Dataset entries
+++++

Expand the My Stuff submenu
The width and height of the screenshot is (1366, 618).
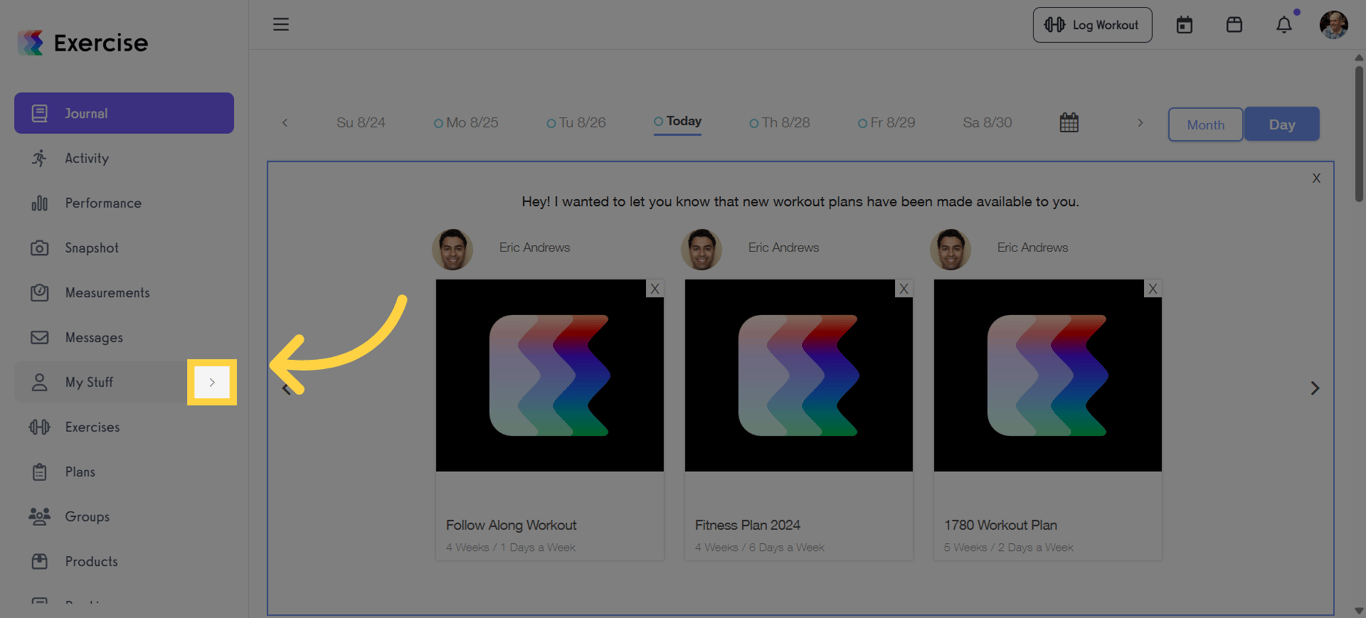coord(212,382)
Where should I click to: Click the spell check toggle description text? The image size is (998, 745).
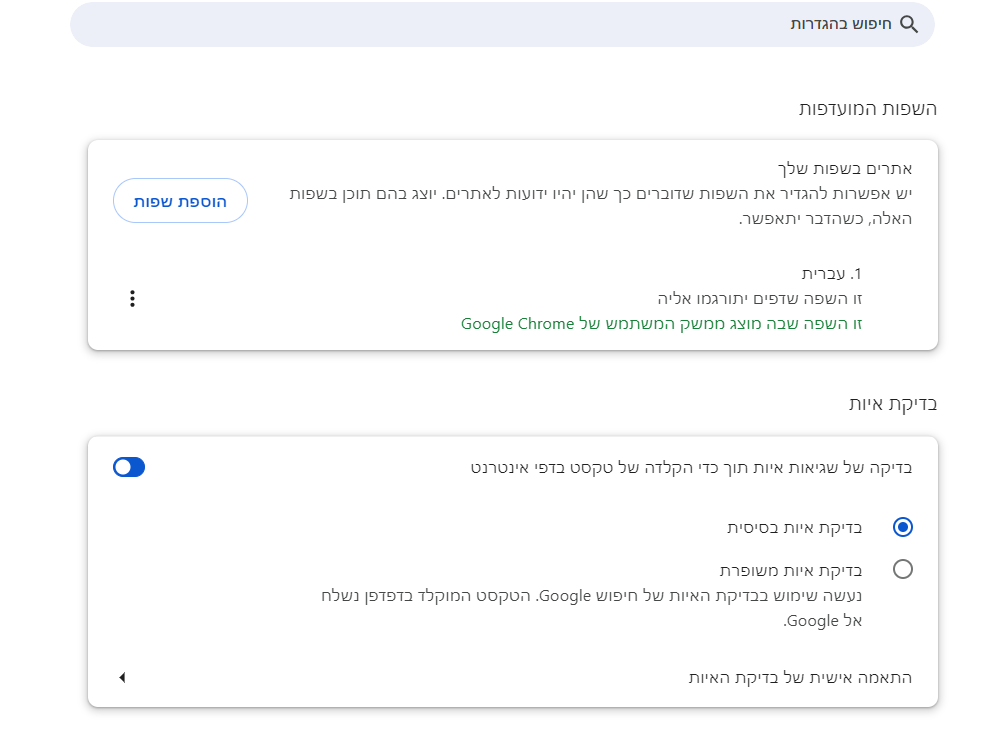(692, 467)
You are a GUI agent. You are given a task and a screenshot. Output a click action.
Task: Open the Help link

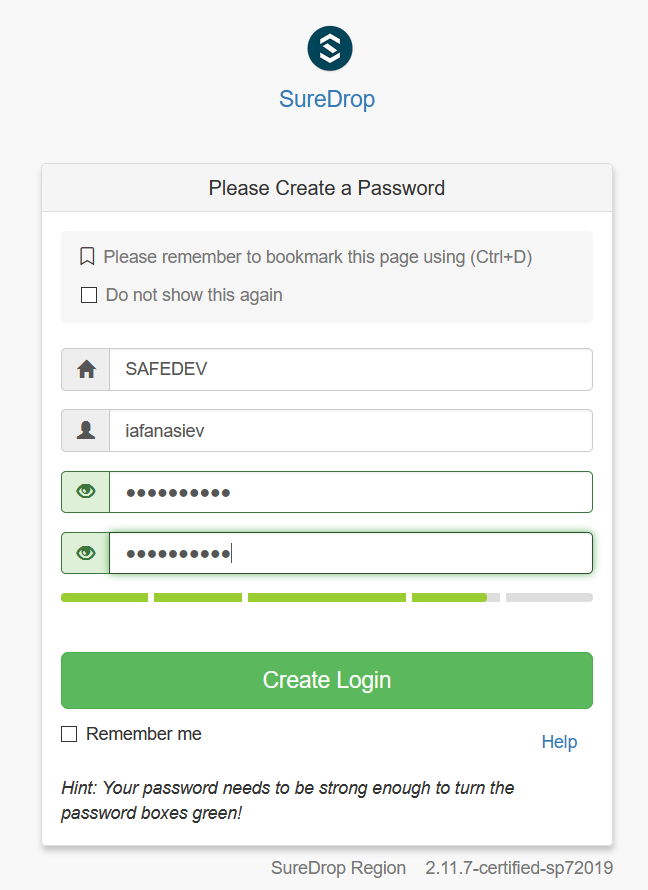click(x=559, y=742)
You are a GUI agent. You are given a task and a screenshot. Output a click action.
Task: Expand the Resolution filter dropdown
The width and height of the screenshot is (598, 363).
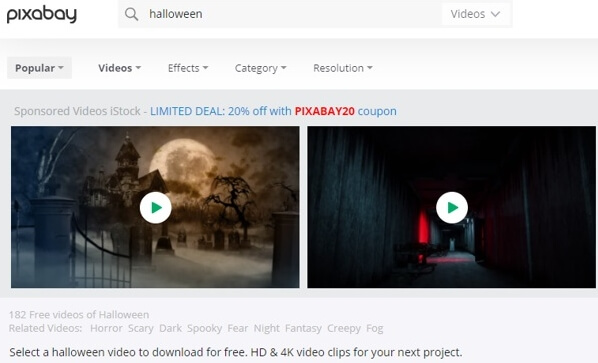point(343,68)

+++++

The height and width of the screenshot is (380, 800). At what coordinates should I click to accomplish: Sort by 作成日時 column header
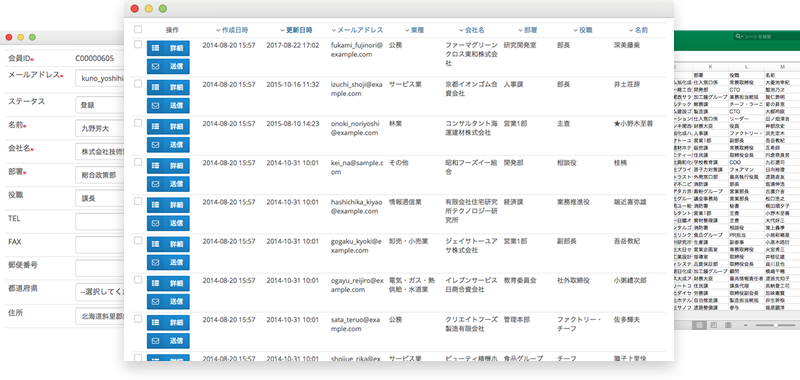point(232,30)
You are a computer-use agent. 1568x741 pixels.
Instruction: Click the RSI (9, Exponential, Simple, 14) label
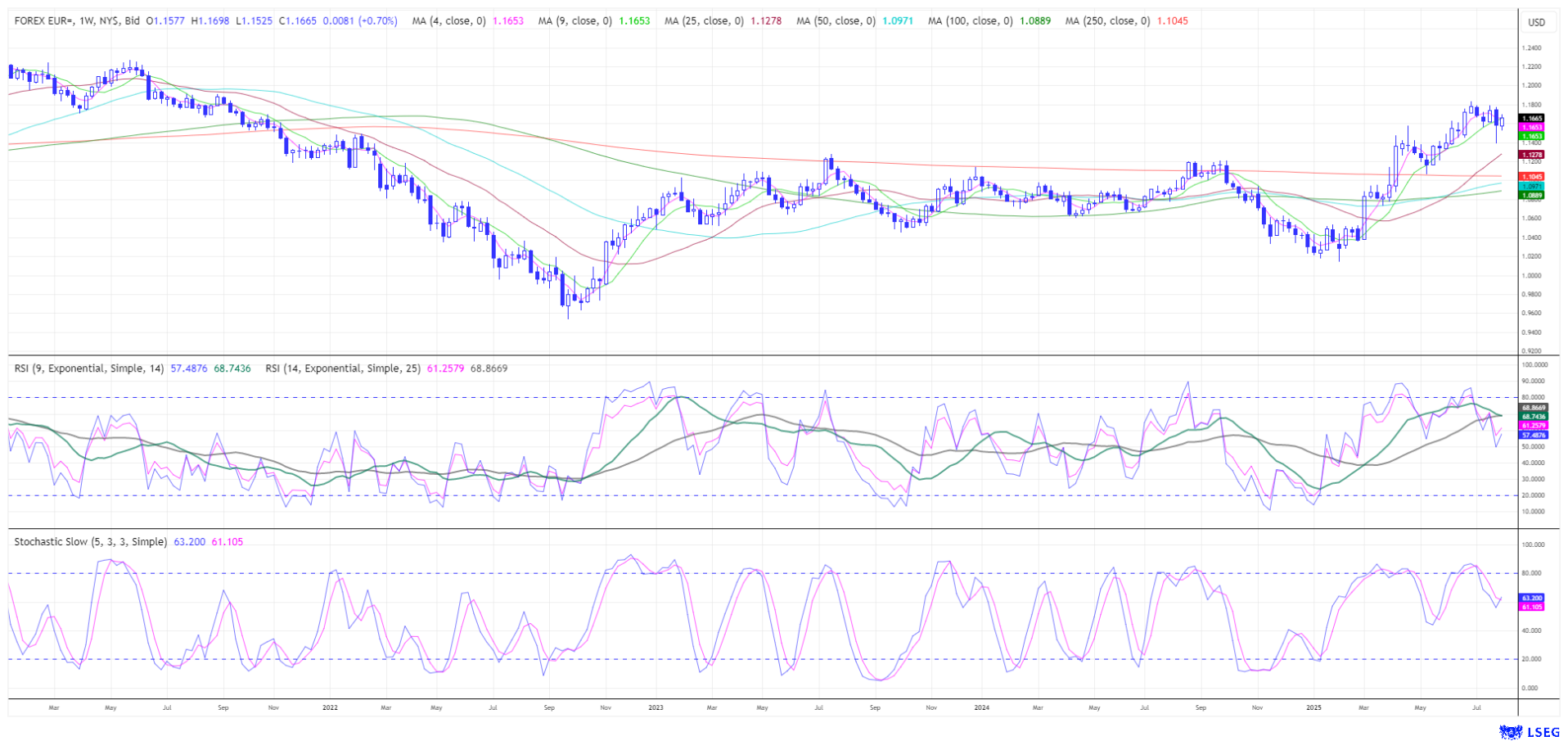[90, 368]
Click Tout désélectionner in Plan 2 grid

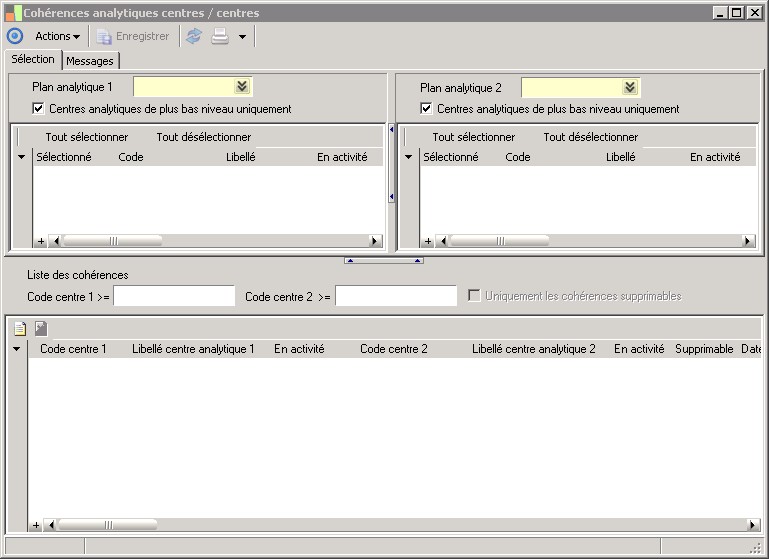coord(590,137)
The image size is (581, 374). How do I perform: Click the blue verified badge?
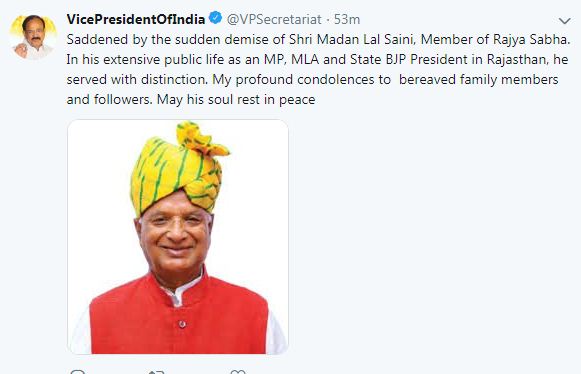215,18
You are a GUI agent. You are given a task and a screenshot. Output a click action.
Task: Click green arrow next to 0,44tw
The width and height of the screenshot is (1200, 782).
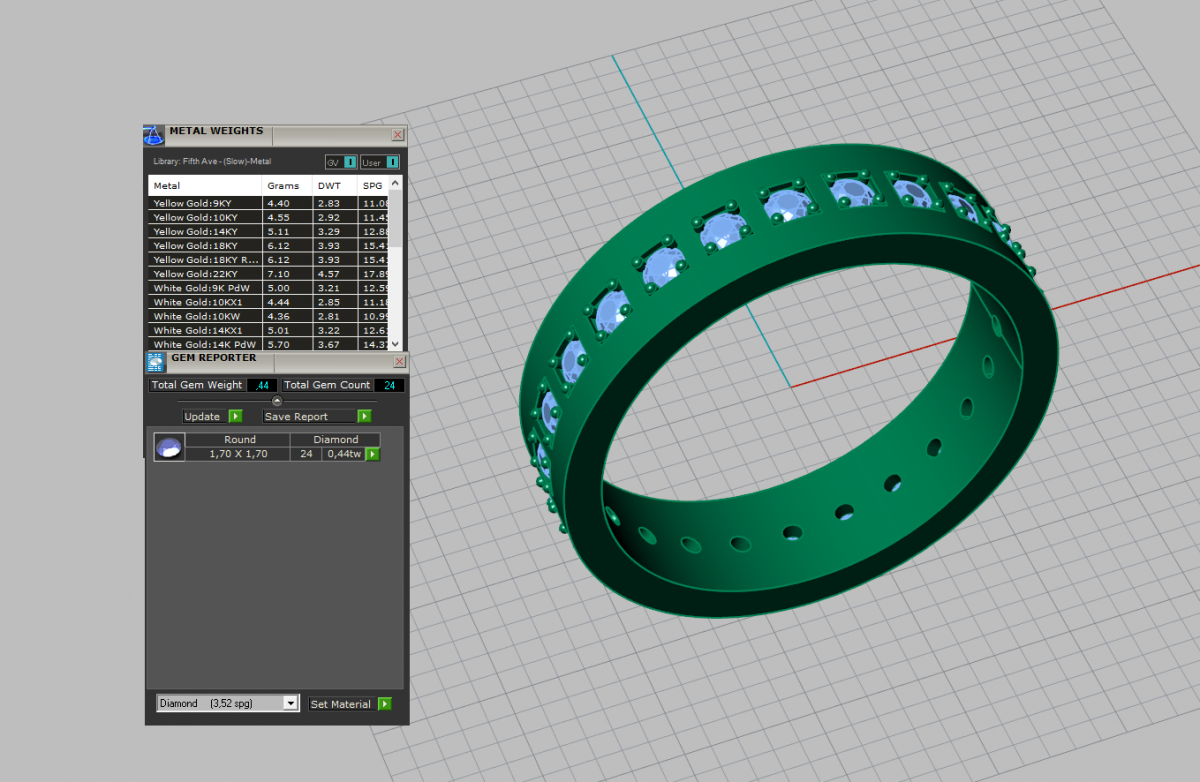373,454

+++++

EXERCISE BRIEF
In the entries above, copy each line that contains the string "Expand".

RESPONSE
Expand the My Stuff submenu
Task: Expand the Resolution filter dropdown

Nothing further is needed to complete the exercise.